== SELECTED EXCERPT ==

================

Ecasey, this is a little trick my coach told me when transition down from the canter to trot. Just widen your hands, keeping those elbows at your side. No need to pull back. I get a nice smooooooooth down transition.


----------



## PrivatePilot (Dec 7, 2009)

Sorry, on another topic, that's a small ring - is your coach only letting you canter one time around or are you stopping on your own accord because of the other horse?

Honestly, when we canter in lessons, aside from the fact we work in an arena/ring drasticlaly larger than that, we do at least 3-5 laps at a sustained canter. Sometimes it takes me a half a lap to find my seat properly (especially now that I'm working on my half seat as well) and get in a nice smooth rythm with my horse.

Perhaps ask your coach to get the other rider off the rail and into the center of the ring and take 5 or 8 laps around sustained and you may find you "figure things out" faster.


----------



## Allison Finch (Oct 21, 2009)

You're doing just fine! It's too bad that just about the time you get relaxed and start getting the timing right, it is over. That little horse isn't helping a lot by being counterbent and out of balance...rushing around like that. I think you did a great job. Eventually, you will be able to sit back and roll your seat with the movement of the horse.


----------



## ecasey (Oct 18, 2013)

PrivatePilot said:


> Sorry, on another topic, that's a small ring - is your coach only letting you canter one time around or are you stopping on your own accord because of the other horse?
> 
> ....


The system they use for new canterers and new horses to the stable (mine arrived in January in need of training with regard to being a lesson horse for a beginner) is they all start off in the smaller ring. They also start off with just one time around, so the student can take it in small doses. Then they graduate up to going 3x around the ring. Once they can do that very well in both directions, they graduate up to the big arena. It's really big. I'm not sure of the measurements.

================

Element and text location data
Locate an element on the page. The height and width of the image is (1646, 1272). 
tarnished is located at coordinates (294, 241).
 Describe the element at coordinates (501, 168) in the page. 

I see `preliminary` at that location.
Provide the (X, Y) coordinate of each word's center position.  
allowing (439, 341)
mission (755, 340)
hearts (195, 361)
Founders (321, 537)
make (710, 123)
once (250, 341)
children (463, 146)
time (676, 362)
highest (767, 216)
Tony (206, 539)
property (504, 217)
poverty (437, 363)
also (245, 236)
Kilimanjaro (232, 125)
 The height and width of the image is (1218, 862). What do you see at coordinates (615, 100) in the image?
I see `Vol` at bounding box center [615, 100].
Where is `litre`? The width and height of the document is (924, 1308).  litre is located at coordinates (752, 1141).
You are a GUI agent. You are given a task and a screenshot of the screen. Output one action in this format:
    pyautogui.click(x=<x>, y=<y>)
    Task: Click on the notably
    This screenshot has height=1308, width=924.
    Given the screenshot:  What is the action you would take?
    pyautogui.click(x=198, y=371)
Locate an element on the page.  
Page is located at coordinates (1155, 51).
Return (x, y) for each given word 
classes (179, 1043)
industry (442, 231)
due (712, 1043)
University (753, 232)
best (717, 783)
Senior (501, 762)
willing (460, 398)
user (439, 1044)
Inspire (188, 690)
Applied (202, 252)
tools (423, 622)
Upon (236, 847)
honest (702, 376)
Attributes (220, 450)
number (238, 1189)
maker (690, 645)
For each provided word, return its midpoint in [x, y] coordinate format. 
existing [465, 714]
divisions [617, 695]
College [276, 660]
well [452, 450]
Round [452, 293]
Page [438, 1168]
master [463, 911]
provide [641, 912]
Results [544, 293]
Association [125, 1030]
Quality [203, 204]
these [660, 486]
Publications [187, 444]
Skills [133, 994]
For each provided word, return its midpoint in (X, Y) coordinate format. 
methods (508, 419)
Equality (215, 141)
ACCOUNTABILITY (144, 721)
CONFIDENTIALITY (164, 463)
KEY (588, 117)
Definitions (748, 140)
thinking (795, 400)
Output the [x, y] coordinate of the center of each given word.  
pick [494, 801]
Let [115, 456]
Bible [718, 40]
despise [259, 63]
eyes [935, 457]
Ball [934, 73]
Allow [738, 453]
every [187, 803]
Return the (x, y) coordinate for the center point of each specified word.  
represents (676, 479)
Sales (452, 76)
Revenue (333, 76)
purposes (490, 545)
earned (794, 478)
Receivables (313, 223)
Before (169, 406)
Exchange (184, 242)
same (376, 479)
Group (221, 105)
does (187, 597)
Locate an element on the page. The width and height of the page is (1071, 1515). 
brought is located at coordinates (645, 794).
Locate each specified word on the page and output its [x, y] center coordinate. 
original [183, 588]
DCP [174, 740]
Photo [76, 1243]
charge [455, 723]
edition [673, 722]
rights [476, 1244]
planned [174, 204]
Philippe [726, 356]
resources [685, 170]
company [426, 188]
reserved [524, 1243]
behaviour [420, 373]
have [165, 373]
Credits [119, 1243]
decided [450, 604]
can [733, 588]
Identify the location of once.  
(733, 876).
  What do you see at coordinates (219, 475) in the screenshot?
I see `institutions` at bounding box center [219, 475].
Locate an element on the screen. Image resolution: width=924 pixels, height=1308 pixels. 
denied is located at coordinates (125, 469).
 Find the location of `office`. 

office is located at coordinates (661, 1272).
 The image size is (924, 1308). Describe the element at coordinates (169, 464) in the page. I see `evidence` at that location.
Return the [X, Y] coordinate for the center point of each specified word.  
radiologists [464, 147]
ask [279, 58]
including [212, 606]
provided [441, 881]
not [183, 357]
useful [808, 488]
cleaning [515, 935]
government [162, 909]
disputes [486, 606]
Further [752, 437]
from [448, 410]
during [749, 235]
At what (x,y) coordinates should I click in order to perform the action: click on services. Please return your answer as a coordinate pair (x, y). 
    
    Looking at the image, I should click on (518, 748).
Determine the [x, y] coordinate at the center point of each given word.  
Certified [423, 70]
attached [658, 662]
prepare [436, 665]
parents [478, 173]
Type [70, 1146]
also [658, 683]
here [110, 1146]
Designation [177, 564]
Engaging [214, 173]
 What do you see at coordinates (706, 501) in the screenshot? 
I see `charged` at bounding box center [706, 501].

================

== REQUIRED ACTIONS ==
1. In the forum thread on canter lessons, what reasons does PrivatePilot give for suggesting 5 or 8 sustained laps around the ring? Answer in one to three sentences.
2. According to the forum thread on canter lessons, when did ecasey's horse arrive at the stable?
3. Pick up the forum thread on canter lessons after its final sentence and write what comes next.
The material above was taken from a separate source.

== WRITTEN ANSWERS ==
1. PrivatePilot explains that it sometimes takes half a lap to find the seat properly and settle into a smooth rhythm with the horse. More sustained laps would therefore give the rider time to "figure things out" faster.

2. It arrived in January.

3.
The reason they do it this way is because, in the smaller ring, the horses go slower and are easier to control by a beginner. Once the horse gets into the wide open space of the arena, two things happen: (1) on a beginner rider or a less experienced horse, they go much faster; and (2) the chance of them getting out of control due to the beginner rider's lack of confidence/control is much greater. A horse out of control in a big arena is a much bigger deal than when it happens in a small ring.

So far (on another horse) I've cantered around this small ring 3x in each direction. I have not yet done that on this horse. As a result, I haven't moved up to the big arena. I have, however, ridden this horse in there at a walk and trot, and I can verify from experience that she rides much more forward in there. No way do I want to canter with her in there yet. I'm not ready.

ETA: They use that other horse to help my horse get the signal that it's time to slow down. Once she and I have that down pat, they move the other horse in the lesson into the center so we have a wide open ring to use.


----------



## ecasey (Oct 18, 2013)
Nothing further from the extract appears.